M. Chambers observe que dans les lois du roi Alfred & dans celles du roi Canut les jours de jeûnes des quatre-tems sont appellés ymbren, c’est-à-dire jours circulaires, d’où l’on a fait par corruption en anglois ember-days. Leurs canonistes appellent ces semaines quatuor anni tempora, les quatre saisons cardinales sur lesquelles se fait la révolution de l’année. C’est pourquoi Henshaw pense que ce mot ymbren a été formé par corruption de tember, qui vient de tempora.

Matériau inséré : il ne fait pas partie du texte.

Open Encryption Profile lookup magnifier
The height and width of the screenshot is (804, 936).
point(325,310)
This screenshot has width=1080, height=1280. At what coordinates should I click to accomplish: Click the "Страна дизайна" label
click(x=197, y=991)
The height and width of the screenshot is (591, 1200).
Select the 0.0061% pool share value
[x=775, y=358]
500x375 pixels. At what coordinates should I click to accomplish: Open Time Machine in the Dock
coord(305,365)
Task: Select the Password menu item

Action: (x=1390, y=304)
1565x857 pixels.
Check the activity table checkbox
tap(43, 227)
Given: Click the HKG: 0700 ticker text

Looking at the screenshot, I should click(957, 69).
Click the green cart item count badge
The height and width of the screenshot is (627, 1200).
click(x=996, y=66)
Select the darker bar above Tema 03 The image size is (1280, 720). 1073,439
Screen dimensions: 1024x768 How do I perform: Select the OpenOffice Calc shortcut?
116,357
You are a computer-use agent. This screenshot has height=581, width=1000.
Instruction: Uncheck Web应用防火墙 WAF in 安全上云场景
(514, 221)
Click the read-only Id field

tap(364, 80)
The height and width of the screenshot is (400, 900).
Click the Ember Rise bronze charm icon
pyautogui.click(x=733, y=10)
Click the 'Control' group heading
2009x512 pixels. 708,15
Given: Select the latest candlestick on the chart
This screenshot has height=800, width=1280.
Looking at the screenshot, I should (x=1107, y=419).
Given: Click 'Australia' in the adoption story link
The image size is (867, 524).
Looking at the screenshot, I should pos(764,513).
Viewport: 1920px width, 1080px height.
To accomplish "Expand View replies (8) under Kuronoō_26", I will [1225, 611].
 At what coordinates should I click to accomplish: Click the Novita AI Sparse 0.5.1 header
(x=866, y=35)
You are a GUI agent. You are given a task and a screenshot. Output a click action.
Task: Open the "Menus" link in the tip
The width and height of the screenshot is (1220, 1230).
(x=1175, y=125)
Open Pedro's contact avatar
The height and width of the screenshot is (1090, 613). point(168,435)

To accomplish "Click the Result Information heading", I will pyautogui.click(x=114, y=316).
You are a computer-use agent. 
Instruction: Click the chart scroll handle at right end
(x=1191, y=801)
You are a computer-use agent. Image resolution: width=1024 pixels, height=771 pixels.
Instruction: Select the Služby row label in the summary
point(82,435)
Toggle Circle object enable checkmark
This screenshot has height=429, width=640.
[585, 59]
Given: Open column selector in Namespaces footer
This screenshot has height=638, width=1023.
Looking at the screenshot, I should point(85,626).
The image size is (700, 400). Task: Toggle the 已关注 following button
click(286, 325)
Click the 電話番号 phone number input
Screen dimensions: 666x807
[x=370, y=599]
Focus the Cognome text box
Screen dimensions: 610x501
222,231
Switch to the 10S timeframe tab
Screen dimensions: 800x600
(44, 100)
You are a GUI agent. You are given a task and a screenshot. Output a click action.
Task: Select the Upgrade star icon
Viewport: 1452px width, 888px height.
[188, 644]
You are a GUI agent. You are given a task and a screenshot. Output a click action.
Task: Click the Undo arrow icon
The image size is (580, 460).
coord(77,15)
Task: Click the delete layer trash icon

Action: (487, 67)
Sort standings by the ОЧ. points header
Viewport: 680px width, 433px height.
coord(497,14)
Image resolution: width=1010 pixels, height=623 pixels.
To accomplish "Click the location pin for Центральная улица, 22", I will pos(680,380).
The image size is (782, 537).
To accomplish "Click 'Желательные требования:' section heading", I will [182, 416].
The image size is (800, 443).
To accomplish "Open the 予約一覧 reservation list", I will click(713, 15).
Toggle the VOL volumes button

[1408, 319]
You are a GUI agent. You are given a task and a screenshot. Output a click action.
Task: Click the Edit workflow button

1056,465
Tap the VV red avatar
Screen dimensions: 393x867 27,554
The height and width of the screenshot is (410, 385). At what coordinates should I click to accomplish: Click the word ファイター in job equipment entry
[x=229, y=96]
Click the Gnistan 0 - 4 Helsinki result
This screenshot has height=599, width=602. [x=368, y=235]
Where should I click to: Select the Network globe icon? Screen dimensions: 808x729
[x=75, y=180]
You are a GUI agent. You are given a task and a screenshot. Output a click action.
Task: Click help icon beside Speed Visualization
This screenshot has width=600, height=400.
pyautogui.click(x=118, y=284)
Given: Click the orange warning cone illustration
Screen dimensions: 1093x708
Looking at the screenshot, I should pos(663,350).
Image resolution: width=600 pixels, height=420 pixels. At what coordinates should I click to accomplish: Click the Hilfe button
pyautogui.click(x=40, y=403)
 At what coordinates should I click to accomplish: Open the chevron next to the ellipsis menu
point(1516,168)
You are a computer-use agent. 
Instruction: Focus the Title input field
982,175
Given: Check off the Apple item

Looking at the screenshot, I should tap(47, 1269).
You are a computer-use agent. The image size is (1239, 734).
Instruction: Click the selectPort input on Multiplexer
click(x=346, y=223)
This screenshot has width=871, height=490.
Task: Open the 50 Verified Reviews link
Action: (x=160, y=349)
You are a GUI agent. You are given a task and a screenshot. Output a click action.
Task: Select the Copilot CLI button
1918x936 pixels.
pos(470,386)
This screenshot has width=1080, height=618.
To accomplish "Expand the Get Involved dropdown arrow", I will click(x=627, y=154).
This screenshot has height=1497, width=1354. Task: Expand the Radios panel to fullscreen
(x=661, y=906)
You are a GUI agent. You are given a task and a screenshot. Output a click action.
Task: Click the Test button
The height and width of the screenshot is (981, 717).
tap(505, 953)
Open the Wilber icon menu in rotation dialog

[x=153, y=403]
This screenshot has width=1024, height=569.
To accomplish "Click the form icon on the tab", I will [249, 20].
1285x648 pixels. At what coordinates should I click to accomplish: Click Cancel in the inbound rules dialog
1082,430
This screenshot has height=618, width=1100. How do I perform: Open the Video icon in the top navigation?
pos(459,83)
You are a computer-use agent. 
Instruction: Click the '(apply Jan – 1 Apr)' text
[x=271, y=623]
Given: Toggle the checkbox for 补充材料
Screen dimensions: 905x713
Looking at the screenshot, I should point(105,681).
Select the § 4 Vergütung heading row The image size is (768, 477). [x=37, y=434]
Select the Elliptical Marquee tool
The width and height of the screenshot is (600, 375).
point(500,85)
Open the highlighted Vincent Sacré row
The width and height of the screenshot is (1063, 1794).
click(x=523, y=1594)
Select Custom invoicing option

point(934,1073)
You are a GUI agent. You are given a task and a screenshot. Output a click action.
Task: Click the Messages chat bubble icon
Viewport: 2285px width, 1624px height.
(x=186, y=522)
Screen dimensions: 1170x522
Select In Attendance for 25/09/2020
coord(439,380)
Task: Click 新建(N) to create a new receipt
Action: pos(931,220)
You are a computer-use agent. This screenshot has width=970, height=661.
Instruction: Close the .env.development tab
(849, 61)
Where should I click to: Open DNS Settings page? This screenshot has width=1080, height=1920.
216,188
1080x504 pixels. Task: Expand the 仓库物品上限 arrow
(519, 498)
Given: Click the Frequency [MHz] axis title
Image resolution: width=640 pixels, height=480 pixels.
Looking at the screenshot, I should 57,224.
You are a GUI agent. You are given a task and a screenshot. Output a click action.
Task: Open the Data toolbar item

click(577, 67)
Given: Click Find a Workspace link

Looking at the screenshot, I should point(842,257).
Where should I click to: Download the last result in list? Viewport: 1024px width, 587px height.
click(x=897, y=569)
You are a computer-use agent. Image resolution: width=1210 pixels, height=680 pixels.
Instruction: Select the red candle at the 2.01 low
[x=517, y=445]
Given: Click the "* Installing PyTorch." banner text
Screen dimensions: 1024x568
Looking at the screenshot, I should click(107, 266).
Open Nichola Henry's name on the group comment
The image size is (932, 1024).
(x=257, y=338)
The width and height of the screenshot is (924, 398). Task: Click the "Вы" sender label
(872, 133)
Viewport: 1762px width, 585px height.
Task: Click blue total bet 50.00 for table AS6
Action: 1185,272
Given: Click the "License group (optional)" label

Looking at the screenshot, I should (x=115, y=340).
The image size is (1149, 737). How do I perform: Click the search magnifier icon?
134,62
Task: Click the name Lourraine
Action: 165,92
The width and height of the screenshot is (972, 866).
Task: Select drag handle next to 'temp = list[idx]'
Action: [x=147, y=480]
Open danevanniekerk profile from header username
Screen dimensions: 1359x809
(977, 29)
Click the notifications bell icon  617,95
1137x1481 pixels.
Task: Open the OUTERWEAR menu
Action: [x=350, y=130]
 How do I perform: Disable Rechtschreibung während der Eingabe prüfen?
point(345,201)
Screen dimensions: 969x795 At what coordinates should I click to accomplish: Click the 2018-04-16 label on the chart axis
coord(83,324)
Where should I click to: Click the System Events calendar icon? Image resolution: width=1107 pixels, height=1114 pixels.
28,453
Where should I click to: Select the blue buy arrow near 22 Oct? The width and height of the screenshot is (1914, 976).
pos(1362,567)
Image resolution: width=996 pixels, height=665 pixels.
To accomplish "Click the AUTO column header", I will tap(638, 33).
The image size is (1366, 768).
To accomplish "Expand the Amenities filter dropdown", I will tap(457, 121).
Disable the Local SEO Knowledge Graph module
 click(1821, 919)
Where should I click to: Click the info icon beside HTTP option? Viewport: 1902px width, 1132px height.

Somner croit qu’originairement c’étoient des fêtes instituées pour implorer la bénédiction de Dieu sur les fruits de la terre ; &, suivant cette idée, Skinner pense que le mot ember vient des cendres que l’on répandoit alors sur la tête des fideles en signe de pénitence. Les Anglicans ont aussi destiné ces jours à l’ordination des prêtres & des diacres, suivant leur rit. Chamb. Diction. lettre Q, au mot Quatre-tems.